Required action
Only one span of the material below is wanted. Output it exactly, from the line with "You are a GUI" through the line with "768x1024 pixels.", without any pictures.

[Records to use]

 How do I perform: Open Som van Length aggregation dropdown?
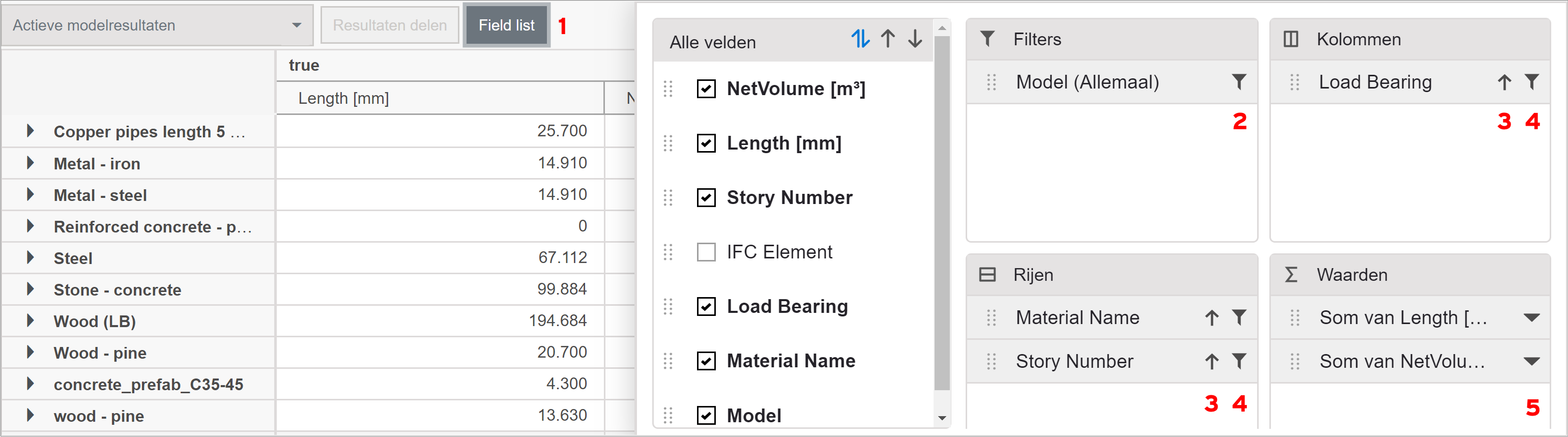tap(1531, 317)
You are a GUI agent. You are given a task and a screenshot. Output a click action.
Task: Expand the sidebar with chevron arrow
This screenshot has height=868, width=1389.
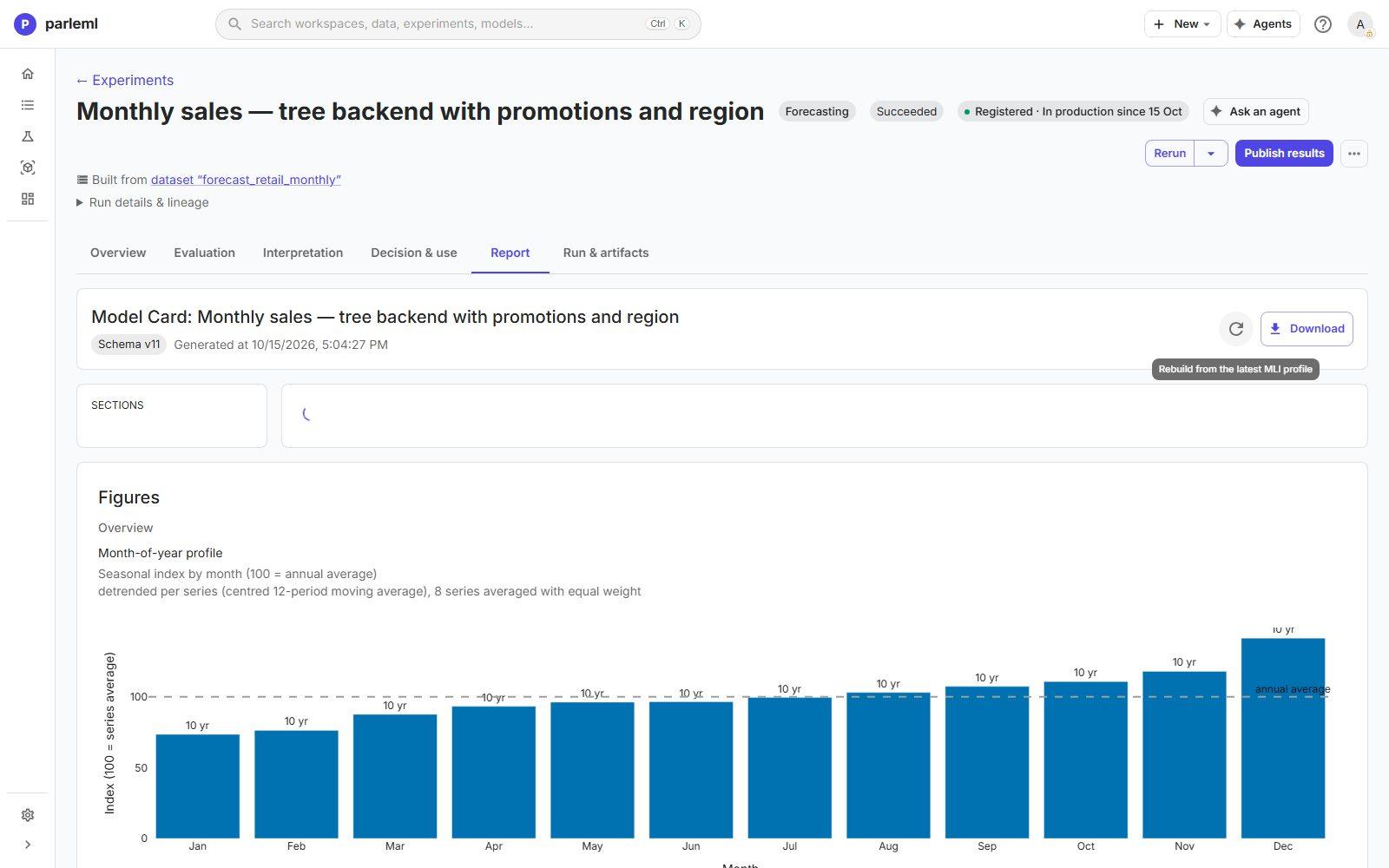coord(28,845)
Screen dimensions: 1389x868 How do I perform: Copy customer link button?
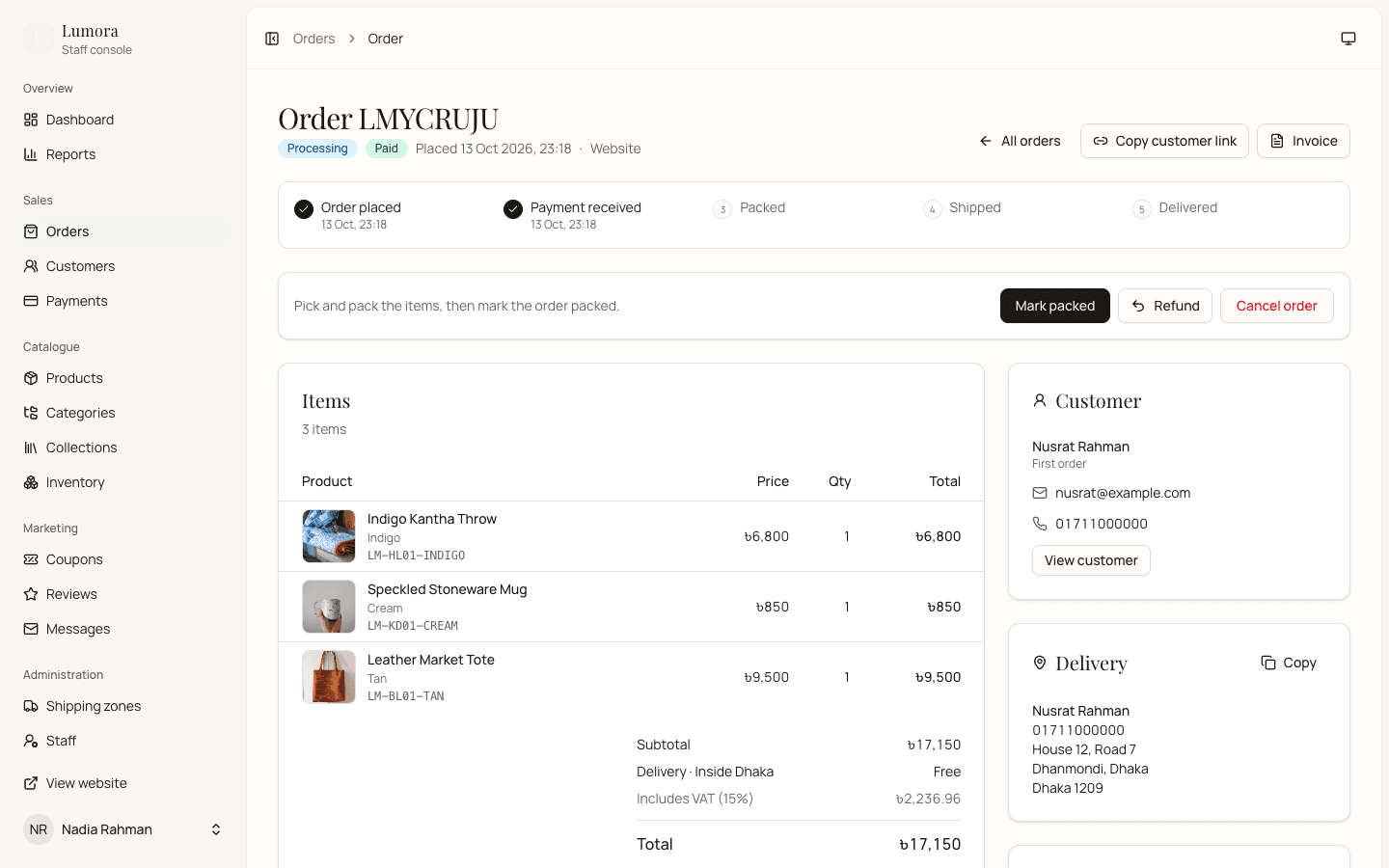(x=1164, y=141)
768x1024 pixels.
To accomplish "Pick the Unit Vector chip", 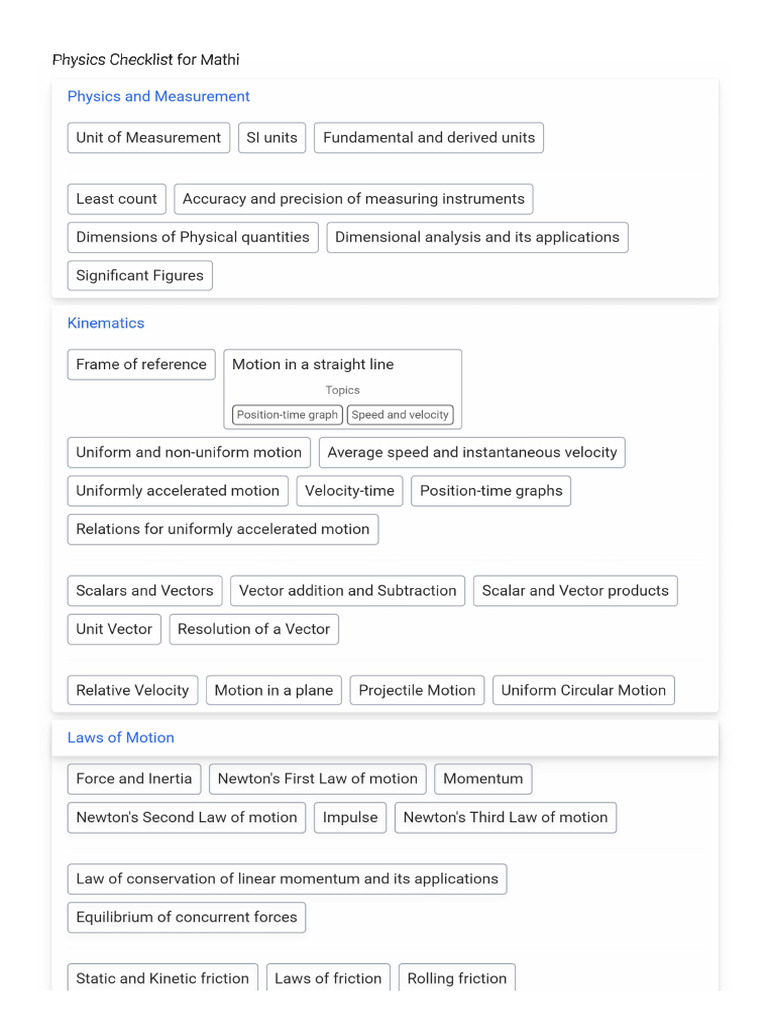I will coord(114,630).
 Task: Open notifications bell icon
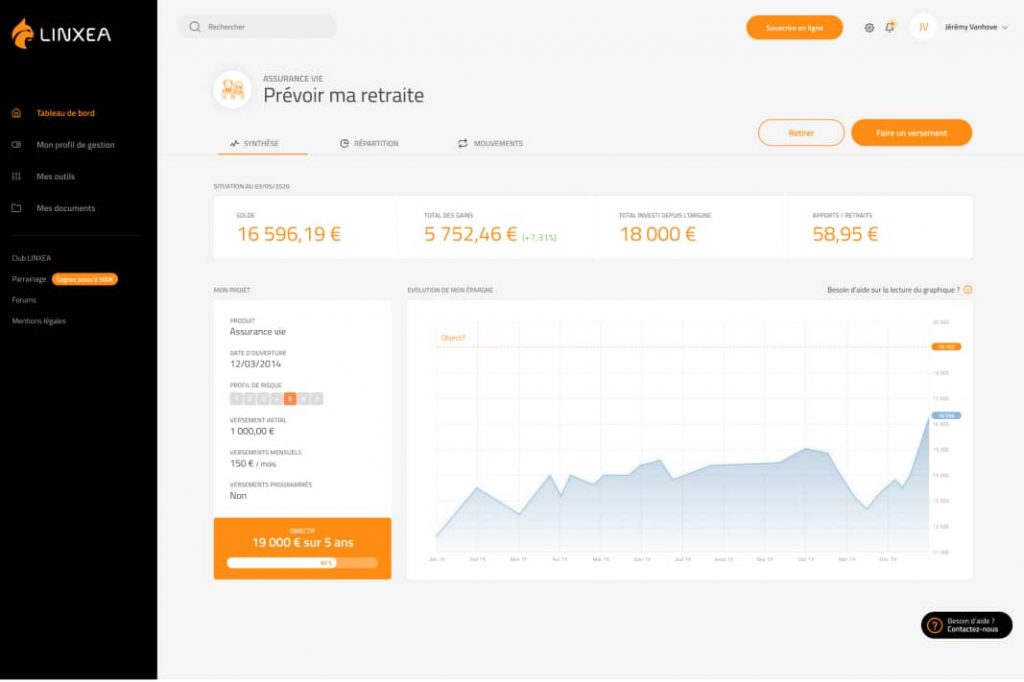coord(890,27)
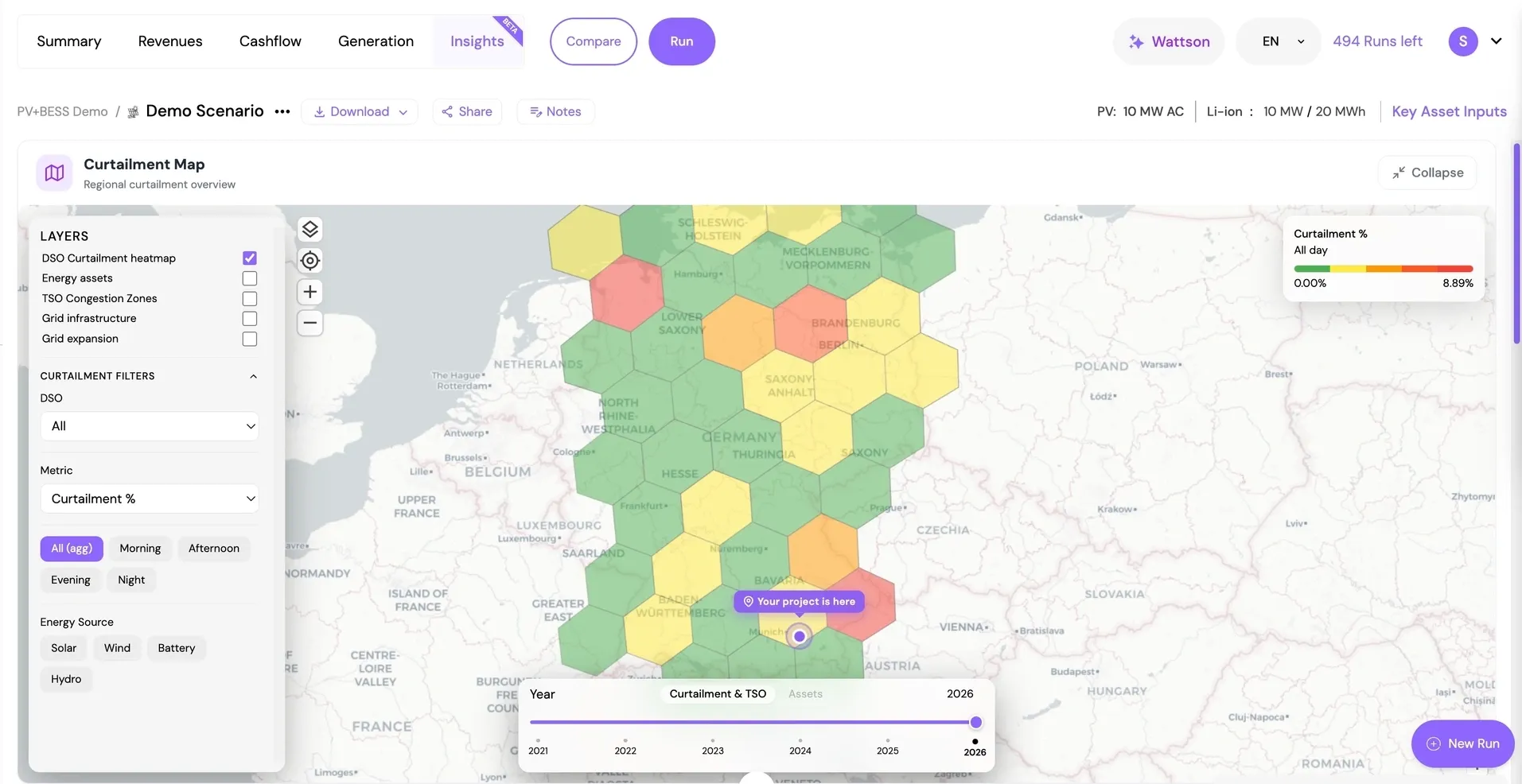Open the Generation tab
1522x784 pixels.
[x=376, y=41]
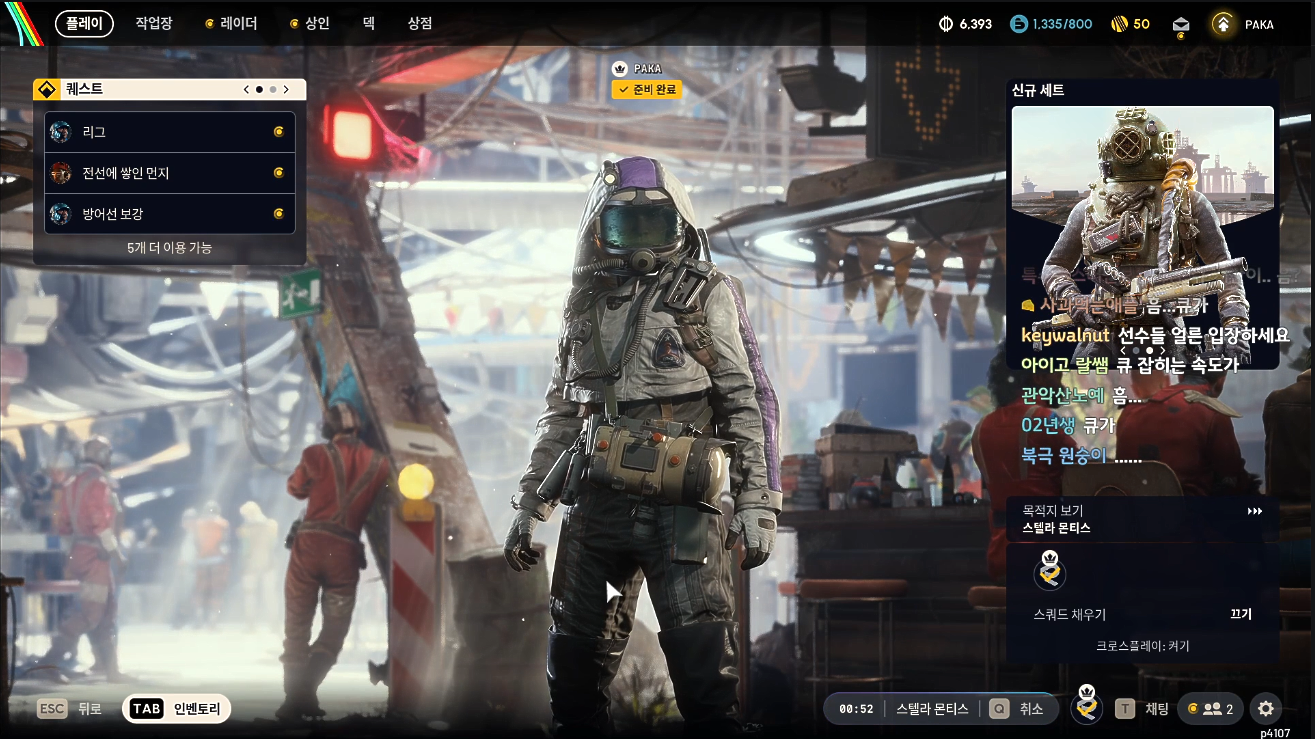Screen dimensions: 1315x739
Task: Cancel matchmaking with 취소 button
Action: (x=1017, y=709)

[/Records to use]

Answer space
You are a GUI agent. You are given a task and a screenshot. Output a click action.
Task: Expand the sidebar with chevron arrow
This screenshot has height=868, width=1389.
coord(28,845)
Screen dimensions: 1389x868 How do I perform: Copy customer link button?
(x=1164, y=141)
768x1024 pixels.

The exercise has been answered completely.